■ **About this task**
The answer is the full set of records below, transcribed exactly.

■ **Provided records**
◇ ◇ ◇

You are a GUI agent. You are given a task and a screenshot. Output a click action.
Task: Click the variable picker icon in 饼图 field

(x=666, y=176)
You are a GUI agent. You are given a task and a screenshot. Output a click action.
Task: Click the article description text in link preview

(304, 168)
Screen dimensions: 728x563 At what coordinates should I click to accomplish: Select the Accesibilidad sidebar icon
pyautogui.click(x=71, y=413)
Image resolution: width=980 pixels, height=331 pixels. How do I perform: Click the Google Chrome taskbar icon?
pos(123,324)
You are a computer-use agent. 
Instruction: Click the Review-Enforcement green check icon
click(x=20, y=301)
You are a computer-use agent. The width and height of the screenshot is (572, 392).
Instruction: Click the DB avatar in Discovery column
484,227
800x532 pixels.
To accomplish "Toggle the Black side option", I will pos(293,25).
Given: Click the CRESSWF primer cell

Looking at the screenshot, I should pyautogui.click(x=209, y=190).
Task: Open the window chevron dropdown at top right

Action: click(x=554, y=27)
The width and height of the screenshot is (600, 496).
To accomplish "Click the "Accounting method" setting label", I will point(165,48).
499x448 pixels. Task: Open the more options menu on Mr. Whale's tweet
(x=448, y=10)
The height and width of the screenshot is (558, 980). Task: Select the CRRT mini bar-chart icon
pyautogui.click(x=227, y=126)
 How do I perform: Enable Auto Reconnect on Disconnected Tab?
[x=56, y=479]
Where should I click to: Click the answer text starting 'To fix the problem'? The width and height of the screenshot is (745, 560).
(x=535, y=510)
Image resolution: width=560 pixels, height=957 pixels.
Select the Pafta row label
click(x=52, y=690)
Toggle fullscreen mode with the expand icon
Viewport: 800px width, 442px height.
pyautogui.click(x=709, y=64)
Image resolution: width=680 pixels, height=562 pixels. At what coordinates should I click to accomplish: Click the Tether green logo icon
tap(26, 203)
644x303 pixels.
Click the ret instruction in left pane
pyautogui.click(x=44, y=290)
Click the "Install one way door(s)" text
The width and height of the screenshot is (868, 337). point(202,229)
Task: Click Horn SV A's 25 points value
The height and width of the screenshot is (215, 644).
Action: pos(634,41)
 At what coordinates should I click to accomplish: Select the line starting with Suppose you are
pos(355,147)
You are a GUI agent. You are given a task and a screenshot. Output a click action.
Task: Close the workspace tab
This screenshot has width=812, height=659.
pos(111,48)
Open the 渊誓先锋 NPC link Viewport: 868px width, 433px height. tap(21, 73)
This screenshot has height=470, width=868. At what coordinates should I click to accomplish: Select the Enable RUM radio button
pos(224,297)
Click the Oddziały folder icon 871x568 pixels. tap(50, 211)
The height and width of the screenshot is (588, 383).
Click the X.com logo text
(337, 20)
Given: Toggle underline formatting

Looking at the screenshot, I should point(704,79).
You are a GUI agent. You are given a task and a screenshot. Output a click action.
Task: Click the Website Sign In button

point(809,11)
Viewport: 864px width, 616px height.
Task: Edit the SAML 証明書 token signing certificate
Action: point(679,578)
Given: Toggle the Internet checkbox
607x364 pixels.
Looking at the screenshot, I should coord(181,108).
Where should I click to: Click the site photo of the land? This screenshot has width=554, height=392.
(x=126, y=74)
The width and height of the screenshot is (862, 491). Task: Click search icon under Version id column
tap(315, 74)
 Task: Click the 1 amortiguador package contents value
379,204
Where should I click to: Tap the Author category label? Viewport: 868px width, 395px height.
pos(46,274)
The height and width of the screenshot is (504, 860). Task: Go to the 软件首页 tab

◇ ◇ ◇

■ **Response box**
You are a GUI agent. You are given a task and a screenshot. Output a click action.
Task: Click the variable picker icon in 饼图 field

(x=666, y=176)
You are a GUI agent. You are given a task and a screenshot. Output a click action.
Task: Click the article description text in link preview

(304, 168)
Screen dimensions: 728x563 At what coordinates should I click to accomplish: Select the Accesibilidad sidebar icon
pyautogui.click(x=71, y=413)
Image resolution: width=980 pixels, height=331 pixels. How do I perform: Click the Google Chrome taskbar icon?
pos(123,324)
You are a computer-use agent. 
Instruction: Click the Review-Enforcement green check icon
click(x=20, y=301)
You are a computer-use agent. The width and height of the screenshot is (572, 392).
Instruction: Click the DB avatar in Discovery column
484,227
800x532 pixels.
To accomplish "Toggle the Black side option", I will pos(293,25).
Given: Click the CRESSWF primer cell

Looking at the screenshot, I should pyautogui.click(x=209, y=190).
Task: Open the window chevron dropdown at top right

Action: click(x=554, y=27)
The width and height of the screenshot is (600, 496).
To accomplish "Click the "Accounting method" setting label", I will point(165,48).
499x448 pixels. Task: Open the more options menu on Mr. Whale's tweet
(x=448, y=10)
The height and width of the screenshot is (558, 980). Task: Select the CRRT mini bar-chart icon
pyautogui.click(x=227, y=126)
 How do I perform: Enable Auto Reconnect on Disconnected Tab?
[x=56, y=479]
Where should I click to: Click the answer text starting 'To fix the problem'? The width and height of the screenshot is (745, 560).
(x=535, y=510)
Image resolution: width=560 pixels, height=957 pixels.
Select the Pafta row label
click(x=52, y=690)
Toggle fullscreen mode with the expand icon
Viewport: 800px width, 442px height.
pyautogui.click(x=709, y=64)
Image resolution: width=680 pixels, height=562 pixels. At what coordinates should I click to accomplish: Click the Tether green logo icon
tap(26, 203)
644x303 pixels.
Click the ret instruction in left pane
pyautogui.click(x=44, y=290)
Click the "Install one way door(s)" text
The width and height of the screenshot is (868, 337). point(202,229)
Task: Click Horn SV A's 25 points value
The height and width of the screenshot is (215, 644).
Action: pos(634,41)
 At what coordinates should I click to accomplish: Select the line starting with Suppose you are
pos(355,147)
You are a GUI agent. You are given a task and a screenshot. Output a click action.
Task: Close the workspace tab
This screenshot has width=812, height=659.
pos(111,48)
Open the 渊誓先锋 NPC link Viewport: 868px width, 433px height. tap(21, 73)
This screenshot has height=470, width=868. At what coordinates should I click to accomplish: Select the Enable RUM radio button
pos(224,297)
Click the Oddziały folder icon 871x568 pixels. tap(50, 211)
The height and width of the screenshot is (588, 383).
Click the X.com logo text
(337, 20)
Given: Toggle underline formatting

Looking at the screenshot, I should point(704,79).
You are a GUI agent. You are given a task and a screenshot. Output a click action.
Task: Click the Website Sign In button

point(809,11)
Viewport: 864px width, 616px height.
Task: Edit the SAML 証明書 token signing certificate
Action: point(679,578)
Given: Toggle the Internet checkbox
607x364 pixels.
Looking at the screenshot, I should coord(181,108).
Where should I click to: Click the site photo of the land? This screenshot has width=554, height=392.
(x=126, y=74)
The width and height of the screenshot is (862, 491). Task: Click search icon under Version id column
tap(315, 74)
 Task: Click the 1 amortiguador package contents value
379,204
Where should I click to: Tap the Author category label? Viewport: 868px width, 395px height.
pos(46,274)
The height and width of the screenshot is (504, 860). Task: Go to the 软件首页 tab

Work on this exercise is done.